For the past six months I have been treating plantar warts on the foot of a 20-year-old woman. After two Histofreeze treatments, the warts appeared diminished, but then at the third visit, the patient presented with six new warts in the same area. What do you suggest in this situation?

Plantar warts can be refractory to attempted therapeutic interventions. Some of the agents and modalities that have been used include: 5-aminolevulinic acid (followed by photodynamic therapy), bleomycin (injection), cantharone, contact sensitizers (e.g., dinitrochlorobenzene or intralesional or topical Candida, mumps, or Trichophyton antigen), cryotherapy, curettage and cautery, dichloroacetic acid, duct tape (after soaking in water), 5-fluorouracil, formaldehyde, glutaraldehyde, imiquimod, lasers, retinoic acid, podofilox acid, podophyllin, salicylic acid, surgery, and trichloroacetic acid (Dermatol Nurs. 2007;19:372-375 and Nurs Stand. 2006;20:50-54). A superlative and comprehensive review of treatment options for warts appeared in Clin Med Res. 2006;4:273-293 (available online at:, accessed July 2, 2008). However, evidence-based evaluations of the management of cutaneous warts demonstrate that no single therapy is virucidal or uniformly effective at achieving complete remission in every patient (Am Fam Physician. 2005;72:647-652 [available online at:, accessed July 2, 2008] and Am J Clin Dermatol. 2004;5:311-317). My approach to the treatment of plantar warts includes the daily application of a 40% salicylic acid pad (such as Mediplast) and twice-weekly pumice-stone paring of the lesion after soaking in water.
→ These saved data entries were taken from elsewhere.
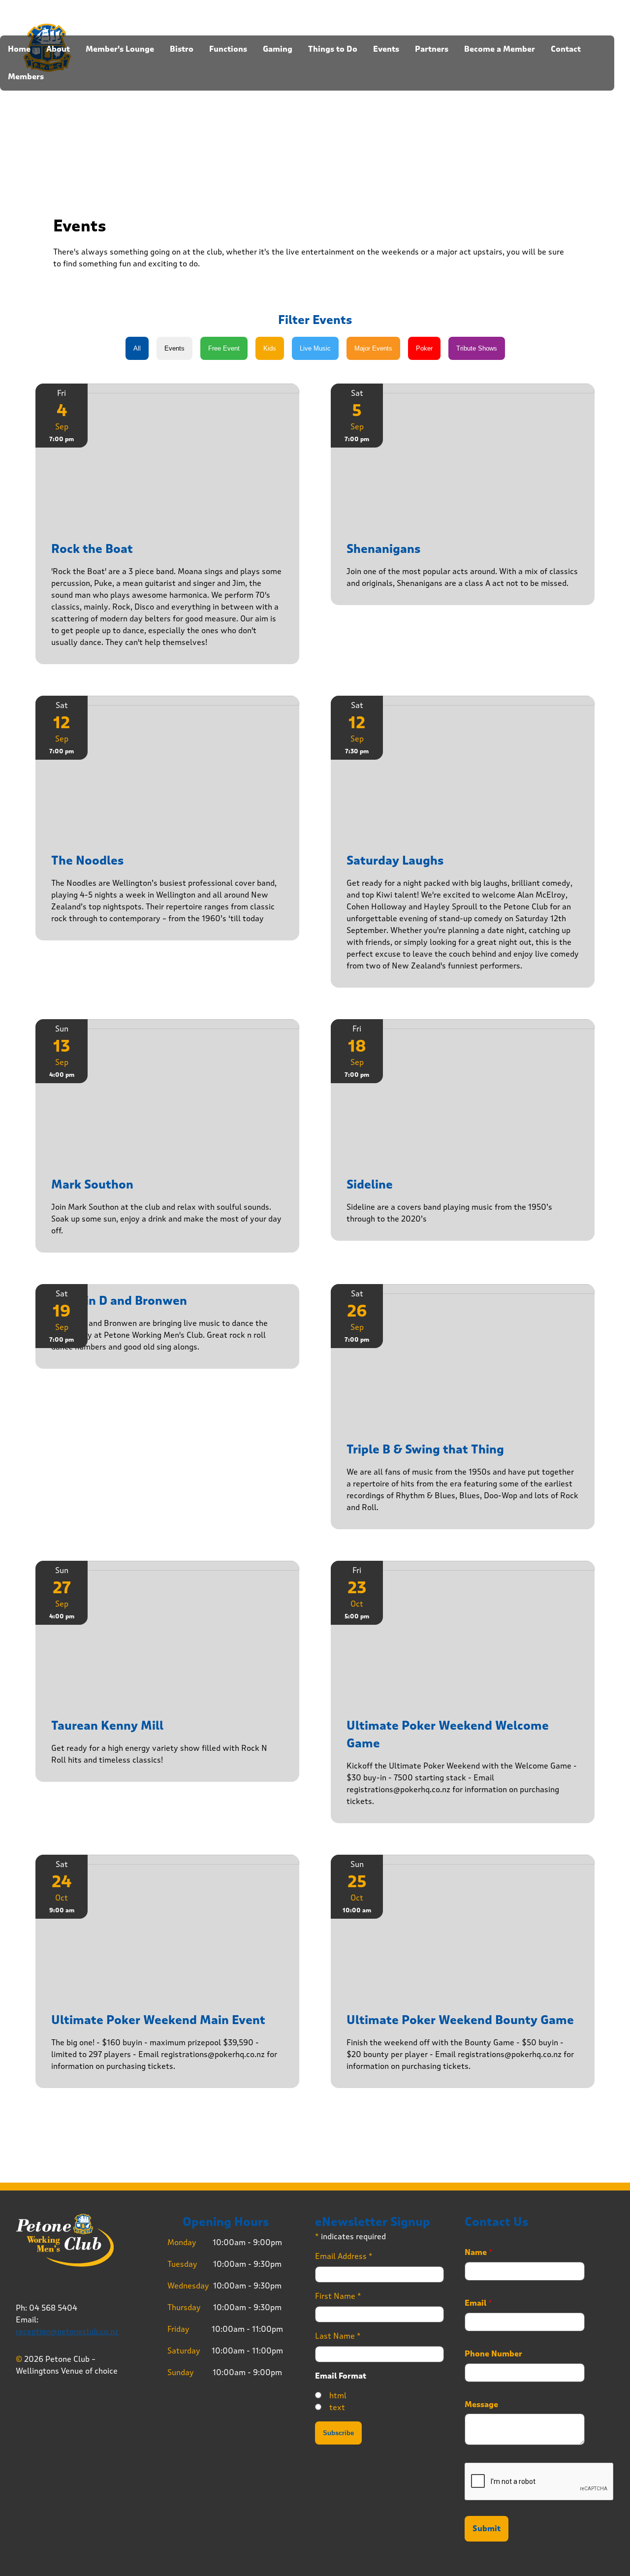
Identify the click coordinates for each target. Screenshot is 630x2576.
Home (19, 49)
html (337, 2395)
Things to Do (332, 49)
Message (481, 2405)
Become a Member (499, 49)
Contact (566, 49)
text (337, 2407)
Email (478, 2303)
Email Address (344, 2256)
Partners (431, 49)
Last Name (338, 2336)
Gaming (277, 49)
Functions (228, 49)
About (58, 49)
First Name (338, 2296)
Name (479, 2252)
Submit (486, 2529)
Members (26, 77)
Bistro (181, 49)
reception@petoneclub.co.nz (67, 2331)
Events (386, 49)
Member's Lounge (120, 49)
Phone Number (493, 2354)
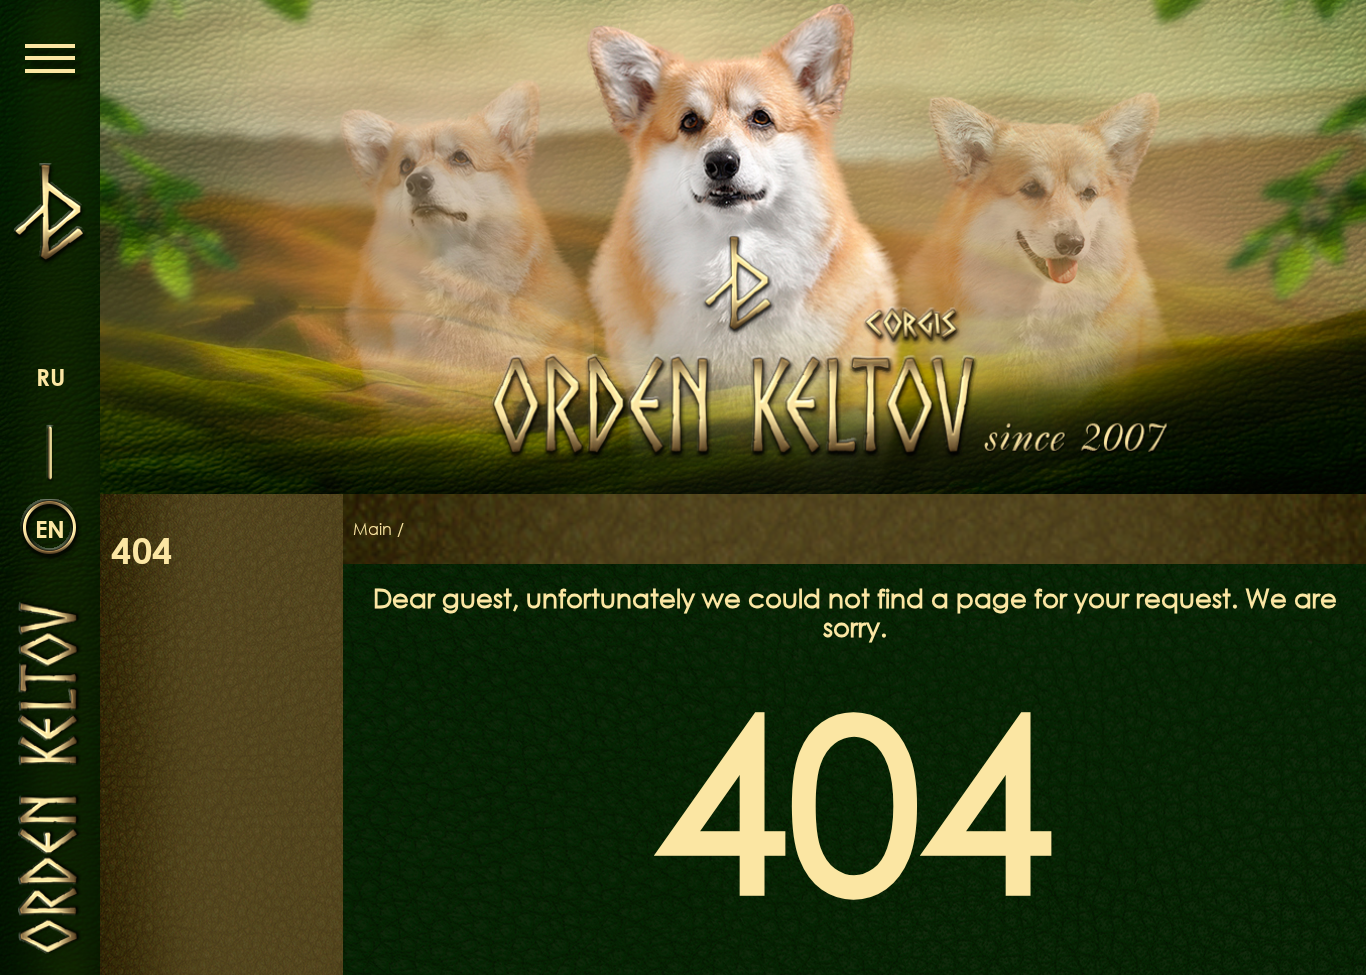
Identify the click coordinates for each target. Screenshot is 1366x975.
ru (50, 376)
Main (372, 529)
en (50, 528)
If the warts persist without improvement after one month, I prescribe ranitidine 150 mg twice daily. At the initial and at monthly visits, I pare the warts (as tolerated by the patient) using a scalpel with a #15 blade. Most warts resolve within four to six months. Topical imiquimod 5% cream, initially every other night for the first one to two weeks and then nightly, is typically my next agent for treating plantar warts that persist.